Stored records
○ ○ ○

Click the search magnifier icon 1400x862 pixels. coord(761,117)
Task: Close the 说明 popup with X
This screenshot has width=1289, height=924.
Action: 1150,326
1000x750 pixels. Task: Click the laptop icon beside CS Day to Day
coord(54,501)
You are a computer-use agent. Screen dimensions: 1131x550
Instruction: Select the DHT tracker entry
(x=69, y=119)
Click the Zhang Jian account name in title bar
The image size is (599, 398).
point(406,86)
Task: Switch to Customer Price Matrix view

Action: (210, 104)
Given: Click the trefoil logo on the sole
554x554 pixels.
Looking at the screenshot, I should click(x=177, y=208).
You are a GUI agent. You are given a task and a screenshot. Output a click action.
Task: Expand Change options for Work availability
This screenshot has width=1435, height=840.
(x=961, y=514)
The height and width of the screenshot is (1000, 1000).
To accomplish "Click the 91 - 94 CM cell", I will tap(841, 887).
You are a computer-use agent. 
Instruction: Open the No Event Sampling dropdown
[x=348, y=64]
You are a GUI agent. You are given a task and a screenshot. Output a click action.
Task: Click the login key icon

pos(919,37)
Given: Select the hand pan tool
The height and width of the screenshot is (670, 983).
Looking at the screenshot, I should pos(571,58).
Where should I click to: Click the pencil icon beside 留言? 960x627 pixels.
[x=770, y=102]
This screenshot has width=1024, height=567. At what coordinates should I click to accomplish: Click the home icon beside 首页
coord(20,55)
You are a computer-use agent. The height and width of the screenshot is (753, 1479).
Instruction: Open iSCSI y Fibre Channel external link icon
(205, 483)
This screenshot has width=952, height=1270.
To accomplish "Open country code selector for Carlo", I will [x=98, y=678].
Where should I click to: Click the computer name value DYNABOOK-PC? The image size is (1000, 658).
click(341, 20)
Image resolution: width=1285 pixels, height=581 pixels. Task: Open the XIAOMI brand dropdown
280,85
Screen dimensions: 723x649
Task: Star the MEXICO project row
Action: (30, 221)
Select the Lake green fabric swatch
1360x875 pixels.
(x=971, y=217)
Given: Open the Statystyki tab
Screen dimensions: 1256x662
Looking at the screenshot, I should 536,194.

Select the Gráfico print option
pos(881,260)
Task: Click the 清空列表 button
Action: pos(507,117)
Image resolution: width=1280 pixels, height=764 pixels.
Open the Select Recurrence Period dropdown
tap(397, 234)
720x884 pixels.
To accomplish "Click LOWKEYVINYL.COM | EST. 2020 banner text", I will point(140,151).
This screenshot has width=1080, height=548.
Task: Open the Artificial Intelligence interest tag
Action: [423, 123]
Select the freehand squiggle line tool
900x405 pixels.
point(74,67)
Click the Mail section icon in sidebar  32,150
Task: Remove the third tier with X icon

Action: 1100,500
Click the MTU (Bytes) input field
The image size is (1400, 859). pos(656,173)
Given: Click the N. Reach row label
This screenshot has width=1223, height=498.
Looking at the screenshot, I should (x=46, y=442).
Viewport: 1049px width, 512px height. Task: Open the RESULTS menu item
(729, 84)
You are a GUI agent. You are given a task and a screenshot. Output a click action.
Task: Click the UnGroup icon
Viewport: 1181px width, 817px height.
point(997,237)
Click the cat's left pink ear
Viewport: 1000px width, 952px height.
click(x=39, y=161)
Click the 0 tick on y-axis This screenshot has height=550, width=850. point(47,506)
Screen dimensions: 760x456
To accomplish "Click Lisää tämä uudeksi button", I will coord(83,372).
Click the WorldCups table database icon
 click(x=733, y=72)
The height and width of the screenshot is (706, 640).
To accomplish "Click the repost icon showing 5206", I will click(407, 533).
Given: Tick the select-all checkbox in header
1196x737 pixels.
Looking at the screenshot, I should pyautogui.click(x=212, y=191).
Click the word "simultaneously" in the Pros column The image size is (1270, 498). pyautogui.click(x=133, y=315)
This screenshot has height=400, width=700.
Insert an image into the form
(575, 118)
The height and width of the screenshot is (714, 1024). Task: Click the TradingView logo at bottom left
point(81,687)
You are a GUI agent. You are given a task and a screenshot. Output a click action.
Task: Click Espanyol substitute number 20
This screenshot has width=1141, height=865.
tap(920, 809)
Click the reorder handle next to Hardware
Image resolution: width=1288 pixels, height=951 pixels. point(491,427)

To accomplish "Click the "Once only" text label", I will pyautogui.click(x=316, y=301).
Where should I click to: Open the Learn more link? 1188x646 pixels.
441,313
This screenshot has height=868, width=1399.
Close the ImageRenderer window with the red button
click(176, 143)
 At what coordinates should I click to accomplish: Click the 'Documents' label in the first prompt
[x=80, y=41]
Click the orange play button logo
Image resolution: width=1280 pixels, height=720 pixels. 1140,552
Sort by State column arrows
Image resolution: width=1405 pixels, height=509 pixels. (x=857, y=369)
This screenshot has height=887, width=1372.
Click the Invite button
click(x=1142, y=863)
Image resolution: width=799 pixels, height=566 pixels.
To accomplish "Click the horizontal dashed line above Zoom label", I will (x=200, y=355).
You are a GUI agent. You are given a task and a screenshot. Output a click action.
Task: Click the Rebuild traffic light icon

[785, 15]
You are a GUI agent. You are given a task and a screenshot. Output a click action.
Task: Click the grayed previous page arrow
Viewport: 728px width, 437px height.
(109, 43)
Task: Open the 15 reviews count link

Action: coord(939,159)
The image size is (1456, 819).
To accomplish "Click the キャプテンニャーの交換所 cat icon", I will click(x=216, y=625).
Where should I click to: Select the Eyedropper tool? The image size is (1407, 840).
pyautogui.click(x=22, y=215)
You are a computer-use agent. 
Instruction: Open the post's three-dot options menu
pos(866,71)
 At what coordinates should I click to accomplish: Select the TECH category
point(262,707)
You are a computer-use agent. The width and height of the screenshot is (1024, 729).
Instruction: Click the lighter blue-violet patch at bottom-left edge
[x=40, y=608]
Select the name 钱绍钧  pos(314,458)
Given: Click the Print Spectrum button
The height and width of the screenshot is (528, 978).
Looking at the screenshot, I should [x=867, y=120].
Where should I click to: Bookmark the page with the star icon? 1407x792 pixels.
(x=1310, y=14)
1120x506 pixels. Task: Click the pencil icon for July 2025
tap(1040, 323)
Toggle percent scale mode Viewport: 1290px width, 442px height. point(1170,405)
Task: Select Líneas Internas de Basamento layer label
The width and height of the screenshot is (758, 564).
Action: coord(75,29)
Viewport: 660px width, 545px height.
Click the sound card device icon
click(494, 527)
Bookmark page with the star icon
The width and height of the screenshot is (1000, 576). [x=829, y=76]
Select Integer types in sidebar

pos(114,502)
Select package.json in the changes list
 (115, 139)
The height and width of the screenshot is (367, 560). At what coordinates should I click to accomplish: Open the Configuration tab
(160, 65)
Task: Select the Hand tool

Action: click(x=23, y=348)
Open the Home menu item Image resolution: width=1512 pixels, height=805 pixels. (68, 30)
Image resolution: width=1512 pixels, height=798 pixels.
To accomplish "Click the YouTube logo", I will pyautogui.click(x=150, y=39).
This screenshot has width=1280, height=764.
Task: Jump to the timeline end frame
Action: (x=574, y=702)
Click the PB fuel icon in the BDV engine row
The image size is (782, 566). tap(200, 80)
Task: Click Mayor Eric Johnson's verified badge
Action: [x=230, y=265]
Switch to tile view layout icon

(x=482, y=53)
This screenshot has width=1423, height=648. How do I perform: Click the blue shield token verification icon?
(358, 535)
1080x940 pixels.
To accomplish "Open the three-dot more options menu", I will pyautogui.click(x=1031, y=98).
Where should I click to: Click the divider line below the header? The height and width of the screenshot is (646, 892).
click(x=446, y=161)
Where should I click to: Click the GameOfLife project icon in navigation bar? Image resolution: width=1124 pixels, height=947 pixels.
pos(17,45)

○ ○ ○

§ **Activity**
Every record above must be repeated word for word.

§ **Result of the task**
Click the search magnifier icon 1400x862 pixels. coord(761,117)
Task: Close the 说明 popup with X
This screenshot has width=1289, height=924.
Action: 1150,326
1000x750 pixels. Task: Click the laptop icon beside CS Day to Day
coord(54,501)
You are a computer-use agent. Screen dimensions: 1131x550
Instruction: Select the DHT tracker entry
(x=69, y=119)
Click the Zhang Jian account name in title bar
The image size is (599, 398).
point(406,86)
Task: Switch to Customer Price Matrix view

Action: (210, 104)
Given: Click the trefoil logo on the sole
554x554 pixels.
Looking at the screenshot, I should click(x=177, y=208).
You are a GUI agent. You are given a task and a screenshot. Output a click action.
Task: Expand Change options for Work availability
This screenshot has width=1435, height=840.
(x=961, y=514)
The height and width of the screenshot is (1000, 1000).
To accomplish "Click the 91 - 94 CM cell", I will tap(841, 887).
You are a computer-use agent. 
Instruction: Open the No Event Sampling dropdown
[x=348, y=64]
You are a GUI agent. You are given a task and a screenshot. Output a click action.
Task: Click the login key icon

pos(919,37)
Given: Select the hand pan tool
The height and width of the screenshot is (670, 983).
Looking at the screenshot, I should pos(571,58).
Where should I click to: Click the pencil icon beside 留言? 960x627 pixels.
[x=770, y=102]
This screenshot has width=1024, height=567. At what coordinates should I click to accomplish: Click the home icon beside 首页
coord(20,55)
You are a computer-use agent. The height and width of the screenshot is (753, 1479).
Instruction: Open iSCSI y Fibre Channel external link icon
(205, 483)
This screenshot has width=952, height=1270.
To accomplish "Open country code selector for Carlo", I will [x=98, y=678].
Where should I click to: Click the computer name value DYNABOOK-PC? The image size is (1000, 658).
click(341, 20)
Image resolution: width=1285 pixels, height=581 pixels. Task: Open the XIAOMI brand dropdown
280,85
Screen dimensions: 723x649
Task: Star the MEXICO project row
Action: (30, 221)
Select the Lake green fabric swatch
1360x875 pixels.
(x=971, y=217)
Given: Open the Statystyki tab
Screen dimensions: 1256x662
Looking at the screenshot, I should 536,194.

Select the Gráfico print option
pos(881,260)
Task: Click the 清空列表 button
Action: pos(507,117)
Image resolution: width=1280 pixels, height=764 pixels.
Open the Select Recurrence Period dropdown
tap(397, 234)
720x884 pixels.
To accomplish "Click LOWKEYVINYL.COM | EST. 2020 banner text", I will point(140,151).
This screenshot has width=1080, height=548.
Task: Open the Artificial Intelligence interest tag
Action: [423, 123]
Select the freehand squiggle line tool
900x405 pixels.
point(74,67)
Click the Mail section icon in sidebar  32,150
Task: Remove the third tier with X icon

Action: 1100,500
Click the MTU (Bytes) input field
The image size is (1400, 859). pos(656,173)
Given: Click the N. Reach row label
This screenshot has width=1223, height=498.
Looking at the screenshot, I should (x=46, y=442).
Viewport: 1049px width, 512px height. Task: Open the RESULTS menu item
(729, 84)
You are a GUI agent. You are given a task and a screenshot. Output a click action.
Task: Click the UnGroup icon
Viewport: 1181px width, 817px height.
point(997,237)
Click the cat's left pink ear
Viewport: 1000px width, 952px height.
click(x=39, y=161)
Click the 0 tick on y-axis This screenshot has height=550, width=850. point(47,506)
Screen dimensions: 760x456
To accomplish "Click Lisää tämä uudeksi button", I will coord(83,372).
Click the WorldCups table database icon
 click(x=733, y=72)
The height and width of the screenshot is (706, 640).
To accomplish "Click the repost icon showing 5206", I will click(407, 533).
Given: Tick the select-all checkbox in header
1196x737 pixels.
Looking at the screenshot, I should pyautogui.click(x=212, y=191).
Click the word "simultaneously" in the Pros column The image size is (1270, 498). pyautogui.click(x=133, y=315)
This screenshot has height=400, width=700.
Insert an image into the form
(575, 118)
The height and width of the screenshot is (714, 1024). Task: Click the TradingView logo at bottom left
point(81,687)
You are a GUI agent. You are given a task and a screenshot. Output a click action.
Task: Click Espanyol substitute number 20
This screenshot has width=1141, height=865.
tap(920, 809)
Click the reorder handle next to Hardware
Image resolution: width=1288 pixels, height=951 pixels. point(491,427)

To accomplish "Click the "Once only" text label", I will pyautogui.click(x=316, y=301).
Where should I click to: Open the Learn more link? 1188x646 pixels.
441,313
This screenshot has height=868, width=1399.
Close the ImageRenderer window with the red button
click(176, 143)
 At what coordinates should I click to accomplish: Click the 'Documents' label in the first prompt
[x=80, y=41]
Click the orange play button logo
Image resolution: width=1280 pixels, height=720 pixels. 1140,552
Sort by State column arrows
Image resolution: width=1405 pixels, height=509 pixels. (x=857, y=369)
This screenshot has height=887, width=1372.
Click the Invite button
click(x=1142, y=863)
Image resolution: width=799 pixels, height=566 pixels.
To accomplish "Click the horizontal dashed line above Zoom label", I will (x=200, y=355).
You are a GUI agent. You are given a task and a screenshot. Output a click action.
Task: Click the Rebuild traffic light icon

[785, 15]
You are a GUI agent. You are given a task and a screenshot. Output a click action.
Task: Click the grayed previous page arrow
Viewport: 728px width, 437px height.
(109, 43)
Task: Open the 15 reviews count link

Action: coord(939,159)
The image size is (1456, 819).
To accomplish "Click the キャプテンニャーの交換所 cat icon", I will click(x=216, y=625).
Where should I click to: Select the Eyedropper tool? The image size is (1407, 840).
pyautogui.click(x=22, y=215)
You are a computer-use agent. 
Instruction: Open the post's three-dot options menu
pos(866,71)
 At what coordinates should I click to accomplish: Select the TECH category
point(262,707)
You are a computer-use agent. The width and height of the screenshot is (1024, 729).
Instruction: Click the lighter blue-violet patch at bottom-left edge
[x=40, y=608]
Select the name 钱绍钧  pos(314,458)
Given: Click the Print Spectrum button
The height and width of the screenshot is (528, 978).
Looking at the screenshot, I should [x=867, y=120].
Where should I click to: Bookmark the page with the star icon? 1407x792 pixels.
(x=1310, y=14)
1120x506 pixels. Task: Click the pencil icon for July 2025
tap(1040, 323)
Toggle percent scale mode Viewport: 1290px width, 442px height. point(1170,405)
Task: Select Líneas Internas de Basamento layer label
The width and height of the screenshot is (758, 564).
Action: coord(75,29)
Viewport: 660px width, 545px height.
Click the sound card device icon
click(494, 527)
Bookmark page with the star icon
The width and height of the screenshot is (1000, 576). [x=829, y=76]
Select Integer types in sidebar

pos(114,502)
Select package.json in the changes list
 (115, 139)
The height and width of the screenshot is (367, 560). At what coordinates should I click to accomplish: Open the Configuration tab
(160, 65)
Task: Select the Hand tool

Action: click(x=23, y=348)
Open the Home menu item Image resolution: width=1512 pixels, height=805 pixels. (68, 30)
Image resolution: width=1512 pixels, height=798 pixels.
To accomplish "Click the YouTube logo", I will pyautogui.click(x=150, y=39).
This screenshot has width=1280, height=764.
Task: Jump to the timeline end frame
Action: (x=574, y=702)
Click the PB fuel icon in the BDV engine row
The image size is (782, 566). tap(200, 80)
Task: Click Mayor Eric Johnson's verified badge
Action: [x=230, y=265]
Switch to tile view layout icon

(x=482, y=53)
This screenshot has width=1423, height=648. How do I perform: Click the blue shield token verification icon?
(358, 535)
1080x940 pixels.
To accomplish "Open the three-dot more options menu", I will pyautogui.click(x=1031, y=98).
Where should I click to: Click the divider line below the header? The height and width of the screenshot is (646, 892).
click(x=446, y=161)
Where should I click to: Click the GameOfLife project icon in navigation bar? Image resolution: width=1124 pixels, height=947 pixels.
pos(17,45)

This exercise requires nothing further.